Ponieważ maszyny opalające odprowadzają duże masy ciepłego powietrza, konieczna jest jak największa liczba punktów wentylacyjnych. Każde solarium musi być osobno podłączone do prądu i zabezpieczone.
Zabezpieczenia, czyli bezpieczniki, nie mogą znajdować się w boksach, w których są kabiny. Każde urządzenie oprócz zabezpieczenia czasowego, trójfazowego, musi mieć zabezpieczenie F1, przeciwporażeniowe oraz dokonany pomiar zerowania i spisany protokół. Dlatego konieczny jest wniosek o wydanie warunków przyłączenia do sieci w rejonowym zakładzie energetycznym.
Średnie zużycie prądu przez nowoczesne i profesjonalne solarium wynosi od 12 do 20 kW/h. Przy kilku urządzeniach trzeba tę moc zsumować. Czyli np. trzy solaria o mocy 12 kW zużywają już 36 kW/h. Takie obciążenia musi wytrzymać instalacja, i to też należy sprawdzić. Pamiętajmy, że energia elektryczna nie będzie tanieć, wręcz odwrotnie. Dlatego tak ważny jest dobór urządzeń, lepszych niż u potencjalnej konkurencji, a przy tym oszczędniejszych. Urządzenia opalające, wentylacje i sterowanie można też wyleasingować.
Jak to robią w Poznaniu
- Jeżeli biznes ma przynieść powodzenie, to u nas, w Poznaniu, muszą być to co najmniej dwa łóżka, klimatyzowane pomieszczenie oraz kabina prysznicowa.
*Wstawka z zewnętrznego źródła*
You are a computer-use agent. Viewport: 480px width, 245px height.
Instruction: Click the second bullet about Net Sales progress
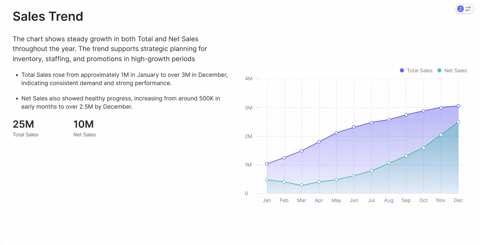point(121,102)
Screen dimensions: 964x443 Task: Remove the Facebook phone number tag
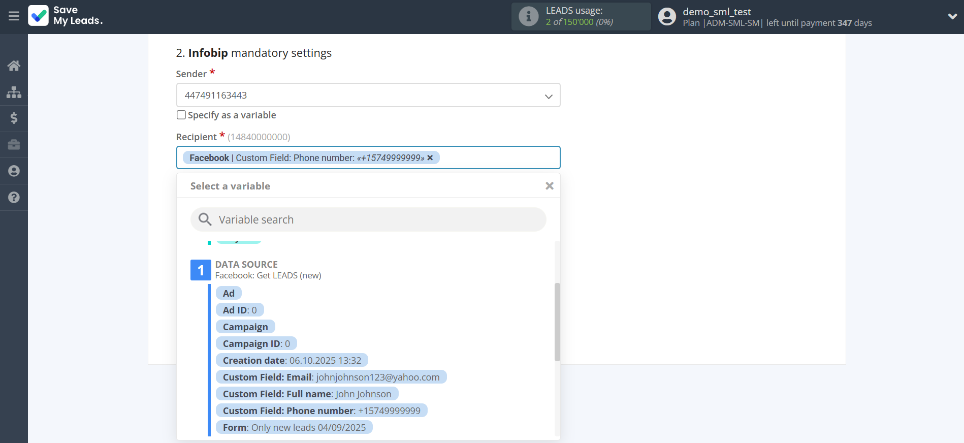430,158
Dlatego rozpoczynając działalność, należy liczyć się z kosztami ok. 50-52 tys. zł. Od 17 maja tego roku obowiązuje np. rozporządzenie ministra zdrowia w związku z dyrektywą UE, które ustala minimalną wysokość pomieszczenia solarium na 2,4 m, musi też przypadać tam jeden prysznic na dwie kabiny, konieczna jest klimatyzacja i WC - mówi Stanisław Marczak, wiceprezes Wielkopolskiej Izby Rzemieślniczej w Poznaniu i zarazem wiceprzewodniczący Ogólnopolskiej Komisji Fryzjersko-Kosmetycznej Związku Rzemiosła Polskiego.
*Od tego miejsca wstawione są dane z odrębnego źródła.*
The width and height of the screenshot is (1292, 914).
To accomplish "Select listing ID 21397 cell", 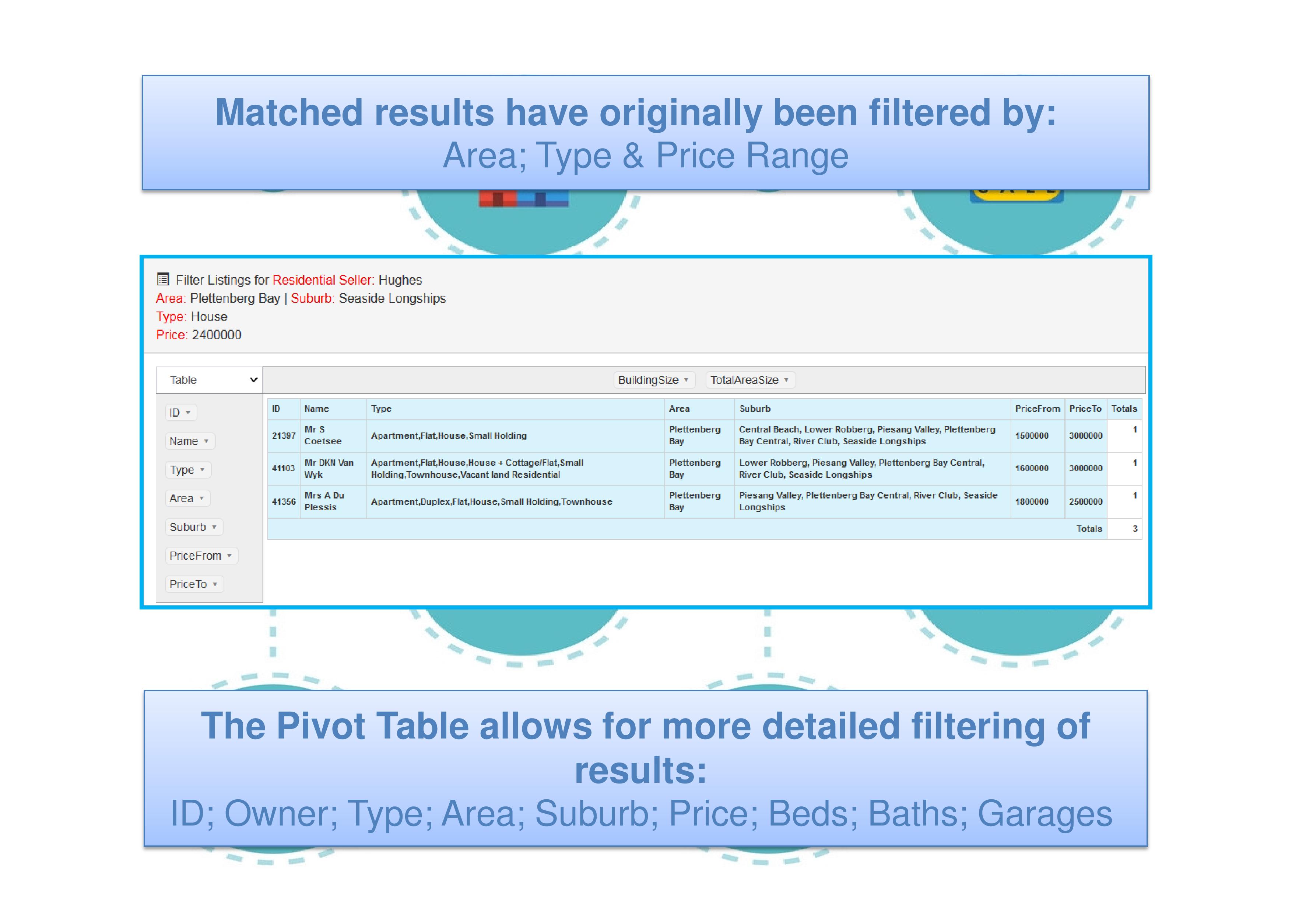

- Pamiętajmy, że jedno porządne łóżko, np. marki Ergolinie, kosztuje ok. 22-23 tys. zł, ale są i tańsze za 11-12 tys. zł. Za 10 tys. zł można dostać co najwyżej kabinę stojącą do opalania. Popyt na rynku na tego rodzaju usługi jest, i to przez cały rok, a wśród klienteli dominują ludzie młodzi, którzy coraz bardziej dbają o wygląd i urodę. Dla nich szczególnie przydatna jest reklama solarium w internecie. Startujący po raz pierwszy w tym biznesie mogą otrzymać pewne środki na rozruch z pomocy unijnej w urzędach pracy, jak i zwolnienia z opłat na ZUS przez dwa lata - dodaje.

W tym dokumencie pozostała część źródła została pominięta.